The Bodies Left Behind
Anybody within a hundred yards could have seen.
Brynn leaned forward and scanned the ground, crawling forward carefully.
There! Something was shiny. Was that it? Brynn reached out carefully and picked up a tiny twig covered in bird shit.
A second possibility turned out to be a streak of mica in a rock.
But finally Brynn spotted a silver flare in the night, sitting on top of a curl of oak leaf. She picked up the needle carefully. “Shut it out,” she said to Michelle, nodding at the candle lighter.

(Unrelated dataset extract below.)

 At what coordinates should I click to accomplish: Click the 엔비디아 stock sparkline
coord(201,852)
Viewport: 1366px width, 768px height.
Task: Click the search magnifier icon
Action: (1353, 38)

The area went soot black—even darker now because the light had numbed their eyes. Brynn’s sense of vulnerability soared. The two men could be walking directly toward them and she’d never see them. Only acracking branch or crunch of leaves would give away their approach.
Michelle crouched. “Can I help?”
“Not yet.”
The young woman sat down, crossed her legs and fished the crackers out. She offered them to Brynn, who ate several. Then Brynn began tapping the needle with the back of the knife. Twice she struck a finger hard and winced. But she never let go and never paused in the pounding—like the flare of the lighter, the sound of the tink tink tink seemed to broadcast their position for miles.
After an eternal five minutes she said, “Let’s try it. I need some thread. Something thin.” They unraveled a strand from Brynn’s ski jacket and used it to tie the needle to a bit of twig.
Brynn dumped out the alcohol from the bottle and refilled it halfway with water, slipped the twig and pin inside and set the bottle on its side. Brynn hit the candle lighter trigger. They stared at the bottle. The bit of wood slowly revolved to the left and stopped.
“It works!” Michelle blurted, giving her first true smile of the night.
Brynn glanced at her and smiled back. Damn, she thought, it does. It surely does.
“But which end’s north and which’s south?”
“Around here the high ground’s generally west. That’d be to the left.” They shut the lighter out and after their eyes were accustomed to the dark Brynn pointed out a distant hilltop. “That’s north. Let’s head for it.”
Brynn screwed the lid on the bottle and slipped it into her pocket, picked up her spear. They started walking again. They’d pause every so often to take another reading. As long as they continued north they would have to cross the Joliet Trail sooner or later.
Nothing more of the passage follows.